- _Aim 1_
Answer these questions about the sermon, one line each:
(a) Which historian does the sermon cite on the vision of a beautiful ending?
(b) Which book of the Bible is today's reading taken from?
(c) What is the title of Wendell Berry's cover article for The Christian Century?
- _Aim 2_
Turn the sermon's paragraph beginning "This Advent we've been exploring" into a bulleted list that keeps its main facts.
- _Aim 3_
The sermon says Walter Brueggemann identifies qualities of the divinely new society. List all of them.

- _Passage given_
=======

First Central Congregational Church

22 December 2024

            We humans long for a beautiful ending.  Not just the fairy tale happily ever after, but in the biggest and grandest sense of the idea.  We dream and long for history to arrive at a beautiful ending, whether that’s the communist utopia or the kingdom of God or a scientific techno culture that has expanded human habitation into the stars.  The historian John Jeffries Martin has revealed the ways in which this vision of a beautiful ending not only animates our religious ideas but is also embedded in our modern political ideas, which imagine a better, more just world of freedom and equality.

            This Advent we’ve been exploring the beautiful endings imagined by the Hebrew prophets.  And, in particular, how those visions of God’s redemption are rooted in the here and now, with rather ordinary, mundane visions of the good life—old people at rest, children playing, young people making merry, everyone with plenty of food to eat, where work is fulfilling and we can enjoy the fruits of our labor, where the disabled are included, people feel safe and secure, where griefs are comforted, and together we joyfully celebrate with dancing and music. 

            And today’s reading from the Book of Isaiah adds to the wonderful imagery.  The poet dreams of a new heaven and a new earth.  God is about the work of new creation, and that new creation will be filled with joy and delight.  The great Bible scholar Walter Brueggemann writes about this passage, “[God] is moving beyond what is troubling and unresolved to what is wondrously new and life giving.”

            And what will this newness look like?  Again it is very practical, very here and now.  God is creating a new city, a new social arrangement.  Walter Brueggemann identifies three qualities of this divinely new society. 

            First, there will be “stability and order that guarantees long life.”  In a world of violence, where lives are so often cut short by the bombs of war or a random shooter, what a blessed dream that we could be safe enough to enjoy long life free of those horrors. 

            The second quality of Isaiah’s vision is economic stability.  There will enough to go around.  Our work will not be in vain.  We will not live in fear that someone else will take what we have worked for.  Here’s how Brueggemann describes it:

[God] will be the guarantor of a viable, community-sustaining economy. . . .  Nobody is threatened.  Nobody is at risk.  Nobody is in jeopardy because the new city has policies, practices, and protective structures that guarantee . . . an egalitarian possibility.

            And the final quality of the beautiful ending Isaiah imagines—“an agenda of well-being for our children.”

            This October, Wendell Berry, the great American poet, essayist, and social critic, who is a deep person of faith and a Kentucky farmer, wrote a scathing cover article for The Christian Century entitled “Against Killing Children” in which he condemns our society for not “prevent[ing] our own children from being killed in their classrooms—and who do not much mind the killing of other people’s children by weapons of war.”  According to Berry, we have become the exact opposite of what Isaiah envisions.  Ours is not a society that prioritizes the well-being of children.

=======

- _Supplied records_
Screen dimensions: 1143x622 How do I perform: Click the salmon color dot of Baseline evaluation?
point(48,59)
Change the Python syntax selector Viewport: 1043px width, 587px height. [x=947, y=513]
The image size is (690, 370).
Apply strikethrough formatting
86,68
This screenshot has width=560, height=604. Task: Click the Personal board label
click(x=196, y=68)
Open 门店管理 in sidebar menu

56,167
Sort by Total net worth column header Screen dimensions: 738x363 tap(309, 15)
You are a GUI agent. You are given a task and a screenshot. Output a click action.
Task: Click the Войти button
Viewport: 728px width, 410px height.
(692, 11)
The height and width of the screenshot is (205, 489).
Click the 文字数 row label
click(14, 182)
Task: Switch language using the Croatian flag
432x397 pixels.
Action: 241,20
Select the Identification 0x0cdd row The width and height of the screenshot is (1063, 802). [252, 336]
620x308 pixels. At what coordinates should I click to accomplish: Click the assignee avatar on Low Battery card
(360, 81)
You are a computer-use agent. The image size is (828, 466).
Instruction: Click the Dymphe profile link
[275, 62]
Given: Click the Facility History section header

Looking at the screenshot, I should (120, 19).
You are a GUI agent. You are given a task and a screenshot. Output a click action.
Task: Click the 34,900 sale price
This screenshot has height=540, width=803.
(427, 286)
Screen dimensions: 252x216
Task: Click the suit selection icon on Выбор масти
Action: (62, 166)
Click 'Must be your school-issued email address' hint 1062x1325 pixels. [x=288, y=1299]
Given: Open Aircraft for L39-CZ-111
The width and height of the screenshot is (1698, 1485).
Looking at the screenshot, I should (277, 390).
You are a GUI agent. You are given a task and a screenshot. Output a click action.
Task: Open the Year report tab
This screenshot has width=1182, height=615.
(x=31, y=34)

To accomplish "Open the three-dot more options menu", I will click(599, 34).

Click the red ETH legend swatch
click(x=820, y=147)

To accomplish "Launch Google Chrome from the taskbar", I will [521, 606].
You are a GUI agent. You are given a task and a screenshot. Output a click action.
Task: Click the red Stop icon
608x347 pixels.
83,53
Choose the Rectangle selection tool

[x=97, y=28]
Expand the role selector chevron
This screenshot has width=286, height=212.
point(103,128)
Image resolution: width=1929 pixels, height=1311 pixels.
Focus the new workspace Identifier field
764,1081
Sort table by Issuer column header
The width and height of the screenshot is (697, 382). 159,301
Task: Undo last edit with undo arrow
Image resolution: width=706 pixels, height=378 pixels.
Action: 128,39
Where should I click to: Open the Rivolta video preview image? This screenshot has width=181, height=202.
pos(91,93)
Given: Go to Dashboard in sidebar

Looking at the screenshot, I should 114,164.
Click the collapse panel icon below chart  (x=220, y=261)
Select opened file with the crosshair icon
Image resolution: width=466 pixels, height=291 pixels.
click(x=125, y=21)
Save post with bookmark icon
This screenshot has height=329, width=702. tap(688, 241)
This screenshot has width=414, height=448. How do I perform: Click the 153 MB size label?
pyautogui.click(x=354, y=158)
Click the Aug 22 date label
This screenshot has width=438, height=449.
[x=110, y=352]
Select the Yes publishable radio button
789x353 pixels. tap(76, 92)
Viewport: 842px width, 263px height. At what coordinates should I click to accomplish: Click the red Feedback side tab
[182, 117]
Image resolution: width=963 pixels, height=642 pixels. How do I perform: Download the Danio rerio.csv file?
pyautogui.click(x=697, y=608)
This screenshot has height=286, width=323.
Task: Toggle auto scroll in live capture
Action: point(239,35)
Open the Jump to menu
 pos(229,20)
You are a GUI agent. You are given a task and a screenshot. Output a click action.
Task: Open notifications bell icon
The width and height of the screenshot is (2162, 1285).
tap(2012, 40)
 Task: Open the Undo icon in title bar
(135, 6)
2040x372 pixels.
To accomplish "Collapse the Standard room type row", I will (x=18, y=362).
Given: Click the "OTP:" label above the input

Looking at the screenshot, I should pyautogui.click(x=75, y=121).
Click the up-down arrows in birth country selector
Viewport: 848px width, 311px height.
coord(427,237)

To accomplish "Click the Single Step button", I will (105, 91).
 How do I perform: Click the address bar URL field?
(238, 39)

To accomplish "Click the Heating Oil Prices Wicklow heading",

=======

- _Expected answer 1_
(a) John Jeffries Martin
(b) The Book of Isaiah
(c) "Against Killing Children"

- _Expected answer 2_
- This Advent, the focus has been the beautiful endings imagined by the Hebrew prophets.
- Those visions of God's redemption are rooted in the here and now.
- They show ordinary, mundane pictures of the good life:
  - old people at rest, children playing, and young people making merry
  - plenty of food for everyone
  - fulfilling work whose fruits can be enjoyed
  - inclusion of the disabled
  - people feeling safe and secure
  - griefs comforted
  - joyful celebration together with dancing and music

- _Expected answer 3_
- Stability and order that guarantees long life
- Economic stability
- An agenda of well-being for our children